The SushiSwap mania gives a feeling of YAM, the viral DeFi project, which quickly grew popular and died off within days due to a critical bug in its smart contracts.
SushiSwap's smart contracts are also unaudited, although Quanstamp is said to be auditing them soon. Moreover, SushiSwap is founded by anonymous developers, led by pseudonym Chef Nomi. The development team of SushiSwap would get 10% of all SUSHI that is issued.
Several DeFi experts are against SushiSwap for apparent reasons. Brendan Forster, co-founder of lending protocol Dharma Labs, hopes that the SushiSwap experiment "fails."

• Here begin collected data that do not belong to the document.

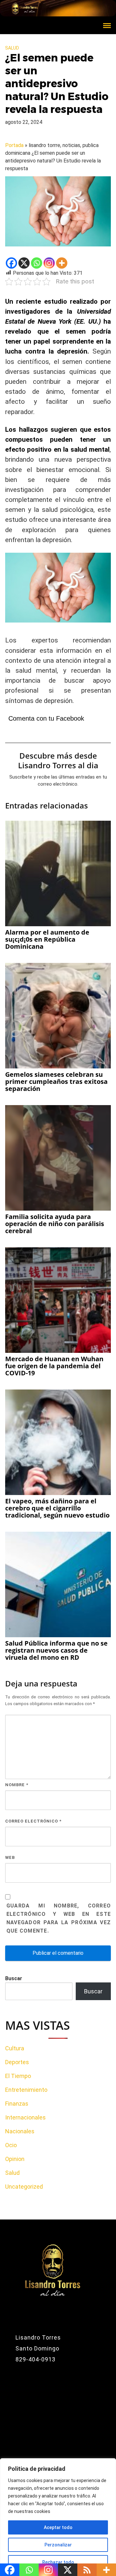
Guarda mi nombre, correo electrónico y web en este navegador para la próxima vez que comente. (58, 1918)
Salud (12, 48)
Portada (14, 145)
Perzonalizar (58, 2544)
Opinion (14, 2159)
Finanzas (16, 2103)
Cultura (14, 2048)
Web (10, 1857)
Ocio (11, 2145)
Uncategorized (24, 2186)
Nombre (16, 1784)
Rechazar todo (58, 2562)
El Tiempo (18, 2076)
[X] (24, 263)
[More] (61, 263)
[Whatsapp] (36, 263)
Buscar (13, 1978)
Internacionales (25, 2117)
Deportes (17, 2062)
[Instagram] (49, 263)
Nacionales (19, 2131)
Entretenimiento (26, 2089)
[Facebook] (11, 263)
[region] (58, 2517)
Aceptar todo (58, 2527)
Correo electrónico (33, 1821)
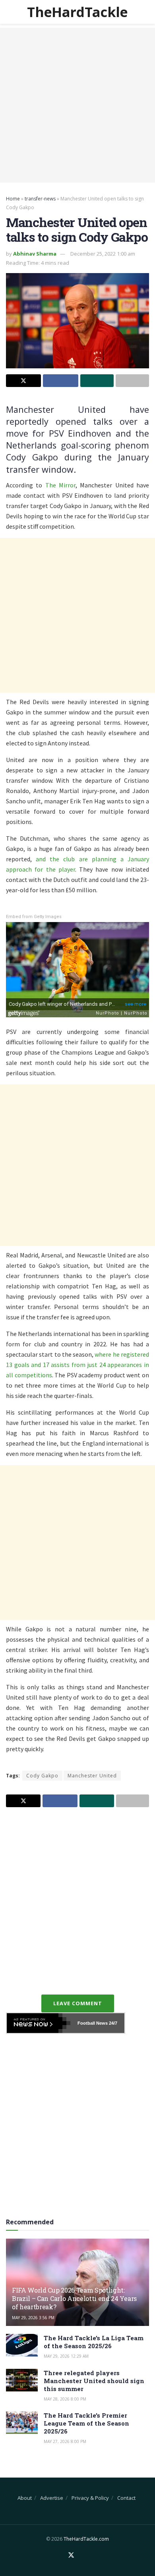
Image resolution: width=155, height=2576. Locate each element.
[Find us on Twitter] (71, 2555)
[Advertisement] (77, 105)
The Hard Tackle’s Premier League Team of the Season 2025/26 (86, 2423)
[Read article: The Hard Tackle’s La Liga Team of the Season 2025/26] (22, 2345)
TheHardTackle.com (86, 2539)
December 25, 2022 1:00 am (102, 253)
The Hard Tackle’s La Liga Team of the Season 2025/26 (93, 2342)
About (24, 2497)
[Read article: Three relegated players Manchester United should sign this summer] (22, 2380)
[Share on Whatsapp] (97, 380)
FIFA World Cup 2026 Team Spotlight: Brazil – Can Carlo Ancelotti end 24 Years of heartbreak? (74, 2298)
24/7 (112, 2023)
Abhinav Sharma (34, 253)
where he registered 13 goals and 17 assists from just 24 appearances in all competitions (77, 1364)
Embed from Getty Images (34, 916)
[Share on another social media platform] (132, 380)
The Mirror (60, 485)
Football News (93, 2023)
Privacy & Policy (90, 2497)
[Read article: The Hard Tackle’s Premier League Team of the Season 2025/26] (22, 2422)
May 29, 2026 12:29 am (66, 2356)
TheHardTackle (77, 12)
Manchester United (92, 1775)
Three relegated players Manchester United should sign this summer (94, 2381)
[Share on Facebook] (60, 380)
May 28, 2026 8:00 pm (65, 2399)
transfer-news (40, 198)
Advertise (51, 2497)
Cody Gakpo (42, 1775)
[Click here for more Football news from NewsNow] (38, 2023)
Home (13, 198)
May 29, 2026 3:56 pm (33, 2317)
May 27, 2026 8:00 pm (65, 2441)
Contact (126, 2497)
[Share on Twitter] (23, 380)
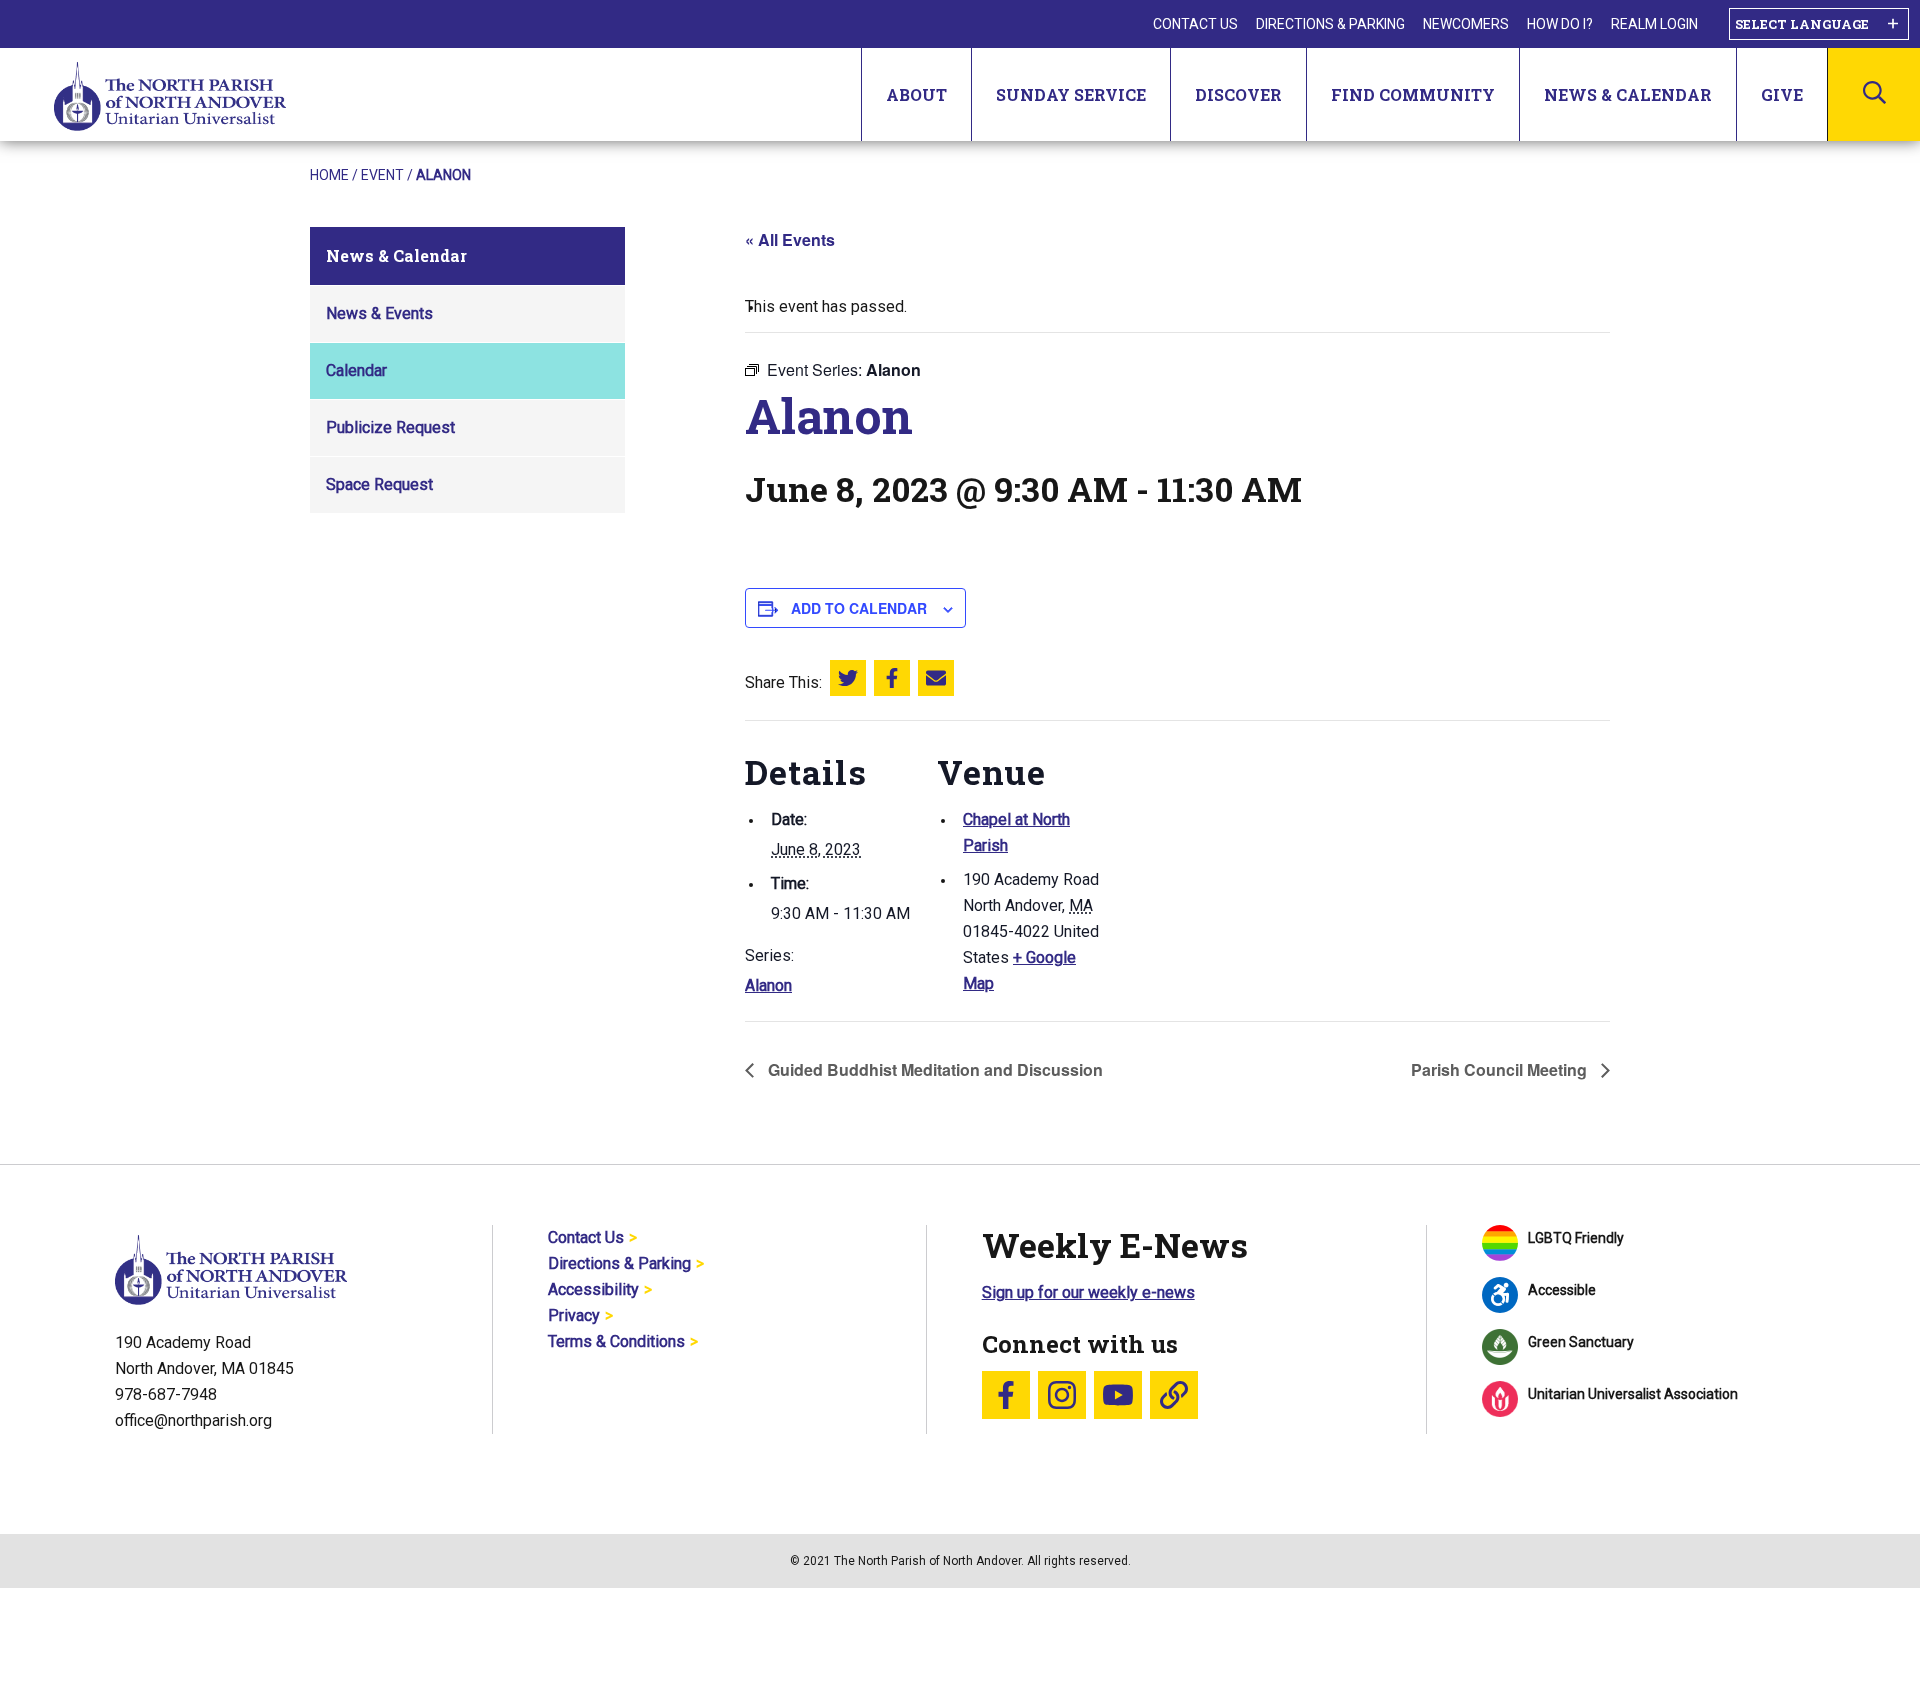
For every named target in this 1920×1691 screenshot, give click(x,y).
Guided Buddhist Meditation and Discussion (933, 1069)
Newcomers (1466, 24)
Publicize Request (390, 427)
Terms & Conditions (616, 1341)
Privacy (574, 1315)
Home (329, 175)
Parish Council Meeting (1501, 1069)
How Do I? (1560, 24)
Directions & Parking (1330, 24)
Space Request (379, 484)
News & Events (379, 313)
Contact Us (1195, 24)
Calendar (356, 370)
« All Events (790, 239)
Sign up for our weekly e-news (1088, 1292)
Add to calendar (859, 608)
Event (382, 175)
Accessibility (593, 1289)
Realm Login (1654, 24)
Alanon (768, 985)
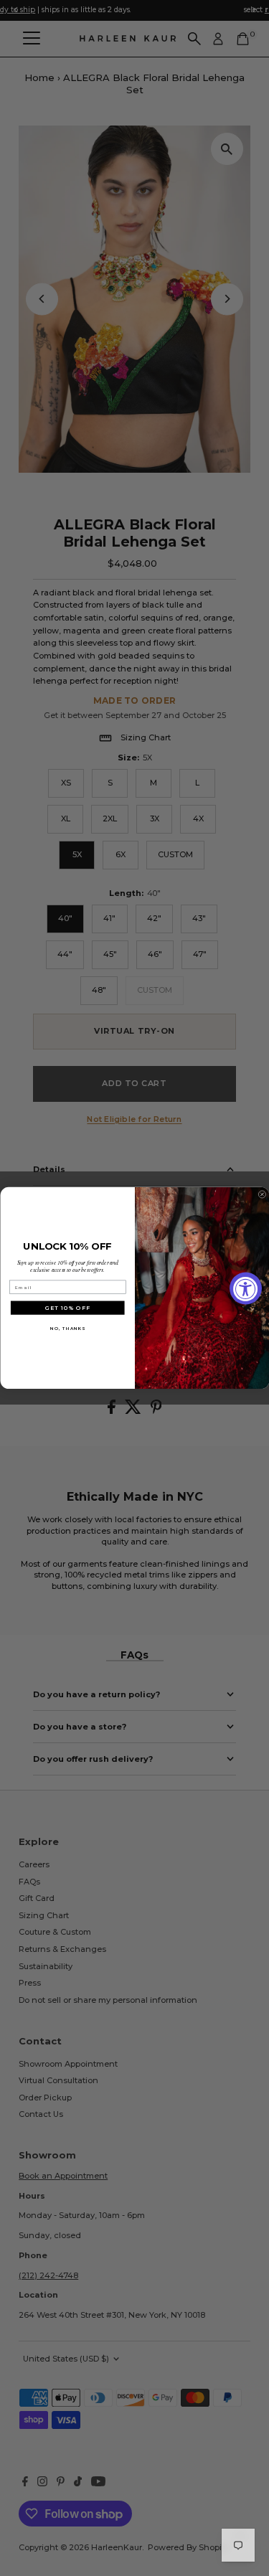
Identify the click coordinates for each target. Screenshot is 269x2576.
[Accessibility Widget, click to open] (246, 1288)
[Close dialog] (262, 1195)
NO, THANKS (67, 1328)
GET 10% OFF (67, 1308)
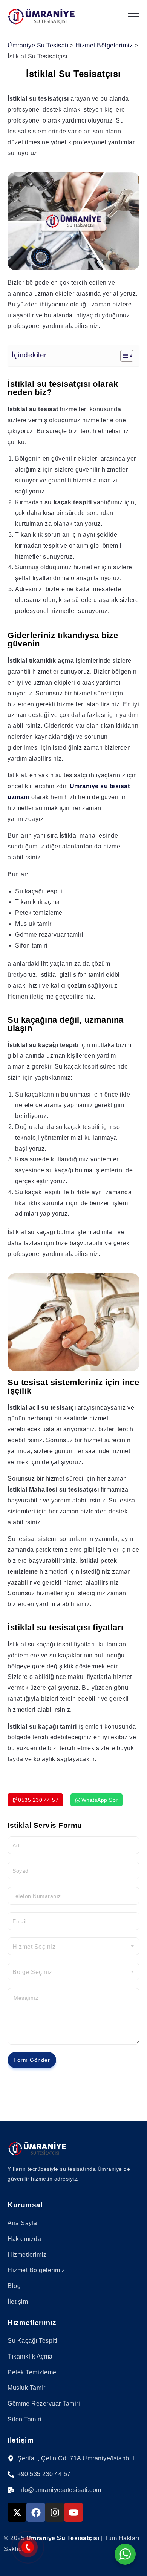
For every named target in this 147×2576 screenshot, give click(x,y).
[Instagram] (54, 2512)
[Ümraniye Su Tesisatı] (41, 16)
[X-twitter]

"Forking liquidity will make swap prices worse for all users and make impermanent loss worse for all LPs [liquidity providers]. The only beneficiaries are the Sushi founders," said Forster.
Will Warren, co-founder of decentralized exchange protocol 0x, said it would be "terrible" if SushiSwap won. "It's in the Ethereum community's best interest to reward builders. That said, forking liquidity would only result in worse swap prices for people that go direct to single source rather than an aggregator," said Warren.
Yet, at the time of writing, more than $698 million of Uniswap's $1 billion liquidity is coming from people earning SUSHI tokens.
Uniswap itself is also breaking new records. The number one decentralized exchange protocol overtook Coinbase Pro's trading volumes for the first time yesterday. Coinbase Pro's 24-hour volumes were $348 million, while Uniswap hit $426 million.
Uniswap is also said to roll out its governance token with the launch of its version 3 (V3) protocol in the near future, and users appear to have high expectations from it.